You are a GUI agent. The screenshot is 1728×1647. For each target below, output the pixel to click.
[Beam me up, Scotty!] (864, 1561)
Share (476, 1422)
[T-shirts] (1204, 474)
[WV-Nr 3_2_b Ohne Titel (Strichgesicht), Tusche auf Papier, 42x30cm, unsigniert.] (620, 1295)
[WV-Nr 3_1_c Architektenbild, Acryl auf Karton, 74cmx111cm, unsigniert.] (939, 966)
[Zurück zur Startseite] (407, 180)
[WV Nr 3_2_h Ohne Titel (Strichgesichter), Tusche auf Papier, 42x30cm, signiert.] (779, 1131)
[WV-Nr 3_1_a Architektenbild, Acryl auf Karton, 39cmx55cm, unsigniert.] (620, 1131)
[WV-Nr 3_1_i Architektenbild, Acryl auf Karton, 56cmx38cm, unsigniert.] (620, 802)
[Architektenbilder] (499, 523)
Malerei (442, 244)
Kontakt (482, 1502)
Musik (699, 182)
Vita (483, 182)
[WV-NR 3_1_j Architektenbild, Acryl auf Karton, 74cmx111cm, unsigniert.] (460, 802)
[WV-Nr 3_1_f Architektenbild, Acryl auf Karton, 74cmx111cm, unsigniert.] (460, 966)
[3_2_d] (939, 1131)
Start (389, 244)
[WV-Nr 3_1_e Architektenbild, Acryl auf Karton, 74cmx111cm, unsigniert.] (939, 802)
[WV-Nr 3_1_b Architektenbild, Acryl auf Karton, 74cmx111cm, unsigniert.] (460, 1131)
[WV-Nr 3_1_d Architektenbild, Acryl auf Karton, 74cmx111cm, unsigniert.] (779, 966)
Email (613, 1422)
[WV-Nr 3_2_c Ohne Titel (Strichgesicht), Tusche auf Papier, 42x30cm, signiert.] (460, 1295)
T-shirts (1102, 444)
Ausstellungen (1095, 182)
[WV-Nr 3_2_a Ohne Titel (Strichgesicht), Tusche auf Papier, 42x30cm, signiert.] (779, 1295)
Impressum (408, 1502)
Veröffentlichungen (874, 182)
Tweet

════════════════

Transcribe exactly, and only, the lines from the one holding "[WV-Nr 3_1_e Architektenbild, Acryl" through the final line of the listing.

## Answer to this task
[WV-Nr 3_1_e Architektenbild, Acryl auf Karton, 74cmx111cm, unsigniert.] (939, 802)
[WV-Nr 3_1_b Architektenbild, Acryl auf Karton, 74cmx111cm, unsigniert.] (460, 1131)
[WV-Nr 3_1_d Architektenbild, Acryl auf Karton, 74cmx111cm, unsigniert.] (779, 966)
Email (613, 1422)
[WV-Nr 3_2_c Ohne Titel (Strichgesicht), Tusche auf Papier, 42x30cm, signiert.] (460, 1295)
T-shirts (1102, 444)
Ausstellungen (1095, 182)
[WV-Nr 3_2_a Ohne Titel (Strichgesicht), Tusche auf Papier, 42x30cm, signiert.] (779, 1295)
Impressum (408, 1502)
Veröffentlichungen (874, 182)
Tweet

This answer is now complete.